Wartezeit
Samuel von Hoogstraaten, Johannes erhält im Gefängnis Christi Antwort, vor 1660 (Hamburger Kunsthalle) |
Der
Advent ist eine gute Zeit, das Warten zu lernen oder – falls Sie es
schon gelernt haben – es alle Jahre wieder zu üben.
Der
Advent macht das Warten nämlich einigermaßen leicht. Er erstreckt
sich über eine überschaubare Zeit. Dieses Jahr fällt sie sogar
extra kurz aus.
Diese
Zeit wird zudem dank der schönen Erfindungen von Adventskranz und
Adventskalender auch noch in wartefreundliche Einheiten geteilt. Das
Ende des Wartens ist jederzeit absehbar. Es rückt mit jedem
geöffneten Türchen, mit jeder brennenden Kerze näher.
Und
dieses Ende ist ein gutes Ende. Ein Fest mit Lichterglanz und
Geschenkeglück, Kinderlachen und Kindheitserinnerungen.
Dennoch
bringt das Warten im Advent Herausforderungen mit sich.

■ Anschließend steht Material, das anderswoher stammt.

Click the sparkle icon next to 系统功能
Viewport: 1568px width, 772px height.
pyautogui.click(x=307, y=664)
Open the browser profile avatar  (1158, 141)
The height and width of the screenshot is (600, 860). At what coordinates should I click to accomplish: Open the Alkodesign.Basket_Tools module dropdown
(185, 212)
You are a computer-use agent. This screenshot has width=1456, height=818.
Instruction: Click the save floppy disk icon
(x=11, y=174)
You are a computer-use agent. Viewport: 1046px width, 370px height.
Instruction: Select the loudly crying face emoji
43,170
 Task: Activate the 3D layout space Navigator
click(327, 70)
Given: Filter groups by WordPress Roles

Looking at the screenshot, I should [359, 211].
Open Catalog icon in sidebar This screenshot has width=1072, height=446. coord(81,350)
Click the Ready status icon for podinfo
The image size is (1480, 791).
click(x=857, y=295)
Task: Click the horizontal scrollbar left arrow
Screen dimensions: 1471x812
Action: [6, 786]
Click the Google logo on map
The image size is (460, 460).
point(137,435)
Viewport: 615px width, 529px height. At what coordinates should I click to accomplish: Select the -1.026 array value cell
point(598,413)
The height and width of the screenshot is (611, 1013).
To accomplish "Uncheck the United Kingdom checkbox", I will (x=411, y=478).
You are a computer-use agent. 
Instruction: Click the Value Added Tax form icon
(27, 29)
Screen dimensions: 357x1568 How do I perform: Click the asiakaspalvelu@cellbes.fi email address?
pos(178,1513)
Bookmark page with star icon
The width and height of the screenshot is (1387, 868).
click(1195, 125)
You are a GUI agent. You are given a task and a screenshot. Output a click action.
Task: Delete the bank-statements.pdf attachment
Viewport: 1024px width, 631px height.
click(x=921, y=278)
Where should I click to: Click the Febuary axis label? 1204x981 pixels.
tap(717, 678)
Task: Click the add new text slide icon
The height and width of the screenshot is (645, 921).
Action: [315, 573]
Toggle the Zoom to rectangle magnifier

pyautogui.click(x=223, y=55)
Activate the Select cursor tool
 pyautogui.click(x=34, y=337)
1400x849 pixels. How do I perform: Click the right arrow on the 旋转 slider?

Weihnachtsartikel gibt es ab Oktober, Weihnachtsmärkte beginnen vor
Totensonntag, Weihnachtslieder erklingen bereits am ersten Advent.
Oft
wird schon gar nicht mehr vom Advent, sondern von der
Vorweihnachtszeit gesprochen. Viele – und nicht nur die
ungeduldigen Kinder – würden das Warten gern abkürzen und oder
gleich ganz zu überspringen. Und versuchen das Weihnachtsgefühl
schon vor der Zeit herbeizuzwingen.
So
ist der Advent denn nicht nur eine gute Zeit, das Warten zu lernen.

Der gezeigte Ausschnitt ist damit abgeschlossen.